Recentemente, venho tendo poucas certezas. Sobre o sim, ou sobre o si mesmo. Passados dois meses no meu refúgio em Lisboa, me encontro assim como a cidade, sem um centro. Frouxa em pensamentos. Explico. Tendo recém completado um mestrado que traduziu minha língua e meu corpo a uma estrutura francesa por dois anos, pensei que precisava me encontrar de novo na palavra. Logo, férias em Portugal.
A idéia era me candidatar para o máximo de vagas de emprego que eu podia, ler Saramago, Campilho e Mãe e desenhar cinco tonalidades diferentes do mar que encontrava a vila de Cascais. Não sabia o que vinha pela frente. Para todos os amigos que me perguntavam sobre futuro, eu respondia que as melhores decisões seriam tomadas quando eu me encontrasse melhor. Cenas dos próximos capítulos, e etc. Subterfúgios mil para acalentar uma fé que no fundo sabia que tudo que eu precisava me encontraria, do jeito que sempre me encontrou.
Mas no meio da esperança, no meio da dança, também existia o medo. O medo de ter que voltar ao Brasil por definitivo e não me reconhecer mais. Pensava que ao pousar no Galeão, todos os portões estrangeiros se fechariam para mim automaticamente. Em um exílio verde e amarelo que eu mesma havia pintado em irracionalidade. A minha única esperança, portanto, era achar um emprego no outro lado do Atlântico. Prolongar minha estadia. Estava sempre a uma boa notícia de ser a pessoa mais feliz do mundo.

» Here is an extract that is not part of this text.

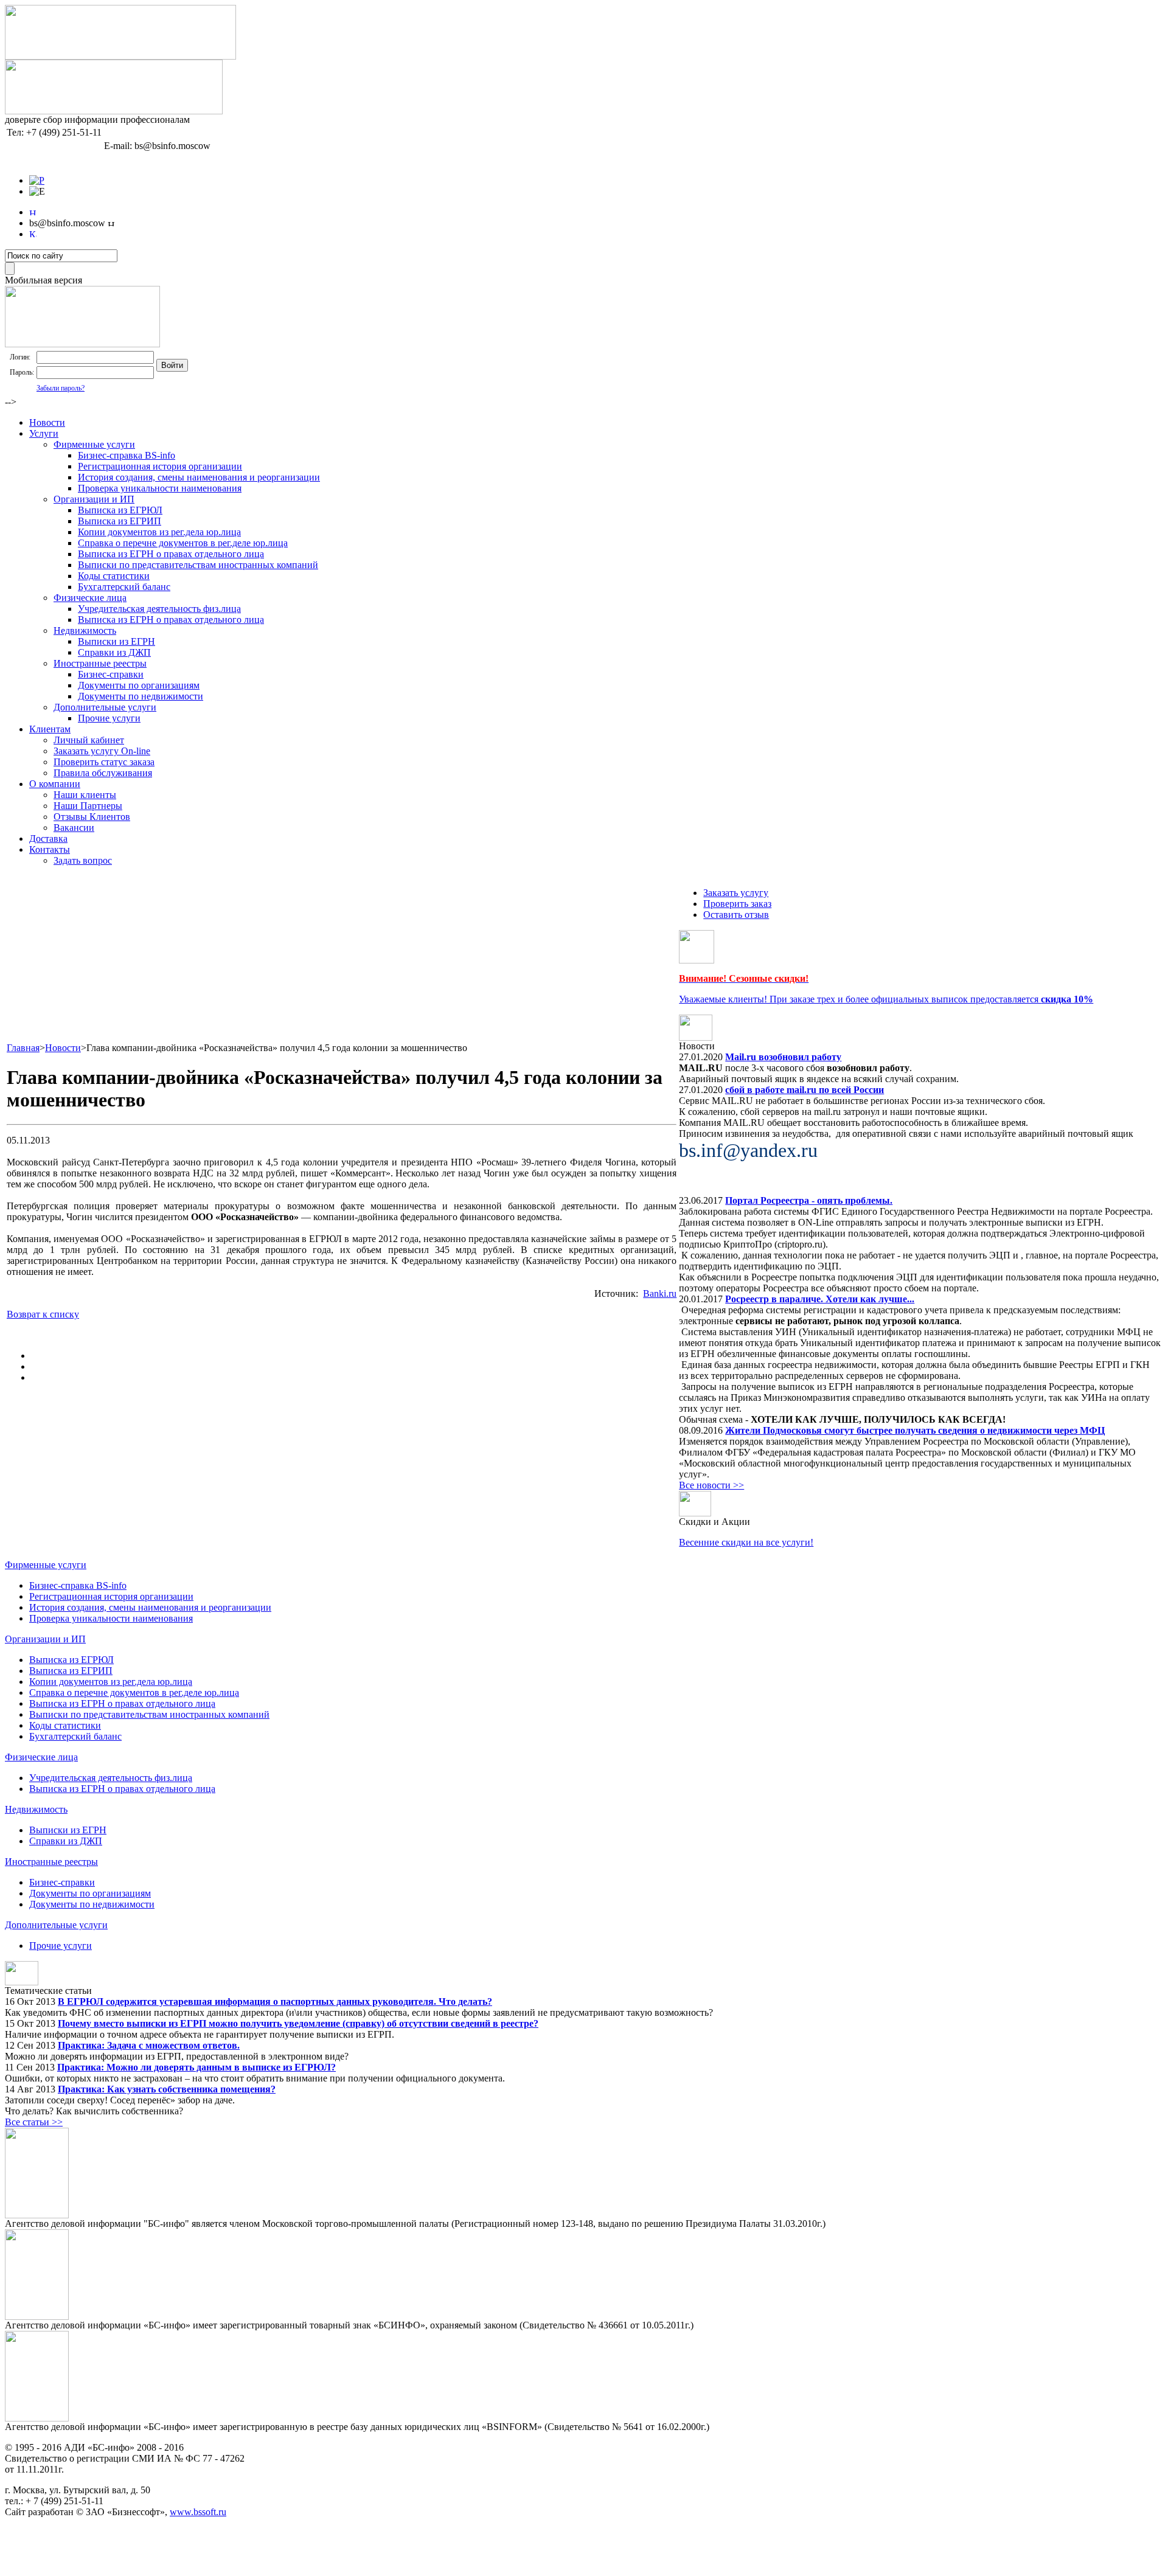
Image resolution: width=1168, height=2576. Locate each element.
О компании (54, 784)
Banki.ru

Até que, após uma planilha de tentativas frustadas no Excel pintada de amarelo, lilás e muito salmão, representando o vermelho em uma tonalidade menos ácida aos meus olhos, entendi que precisaria esperar mais. Recuperar o fôlego. Tomar distância. Do não momentâneo. Até encontrar o sim, que juntaria todas as partes do si mesmo. Que ligaria todos os meus pedaços espalhados em Lisboa, Paris, São Paulo e Rio de Janeiro. Era preciso voltar. Agrupar. Organizar. Limpar.
Tudo que tenho, até invariavelmente, eu mesma.
A boa notícia era que, pela primeira vez, ao invés de ser a pessoa que vai, queria ser a pessoa que fica. Justamente porque fui - e a vida fez questão de me ensinar muito entre todos os compassos e pêndulos. Não sei até quando se estabelecerá o meu ficar. Como nos relacionamentos amorosos tão brasileiros que antes de serem uma relação, experimentam o alojar-se na relação. Somos ficantes, longe de ser categoria exclusiva adolescente penso que tal status é de uma beleza eterna da nossa língua. Escolhemos ficar, por enquanto.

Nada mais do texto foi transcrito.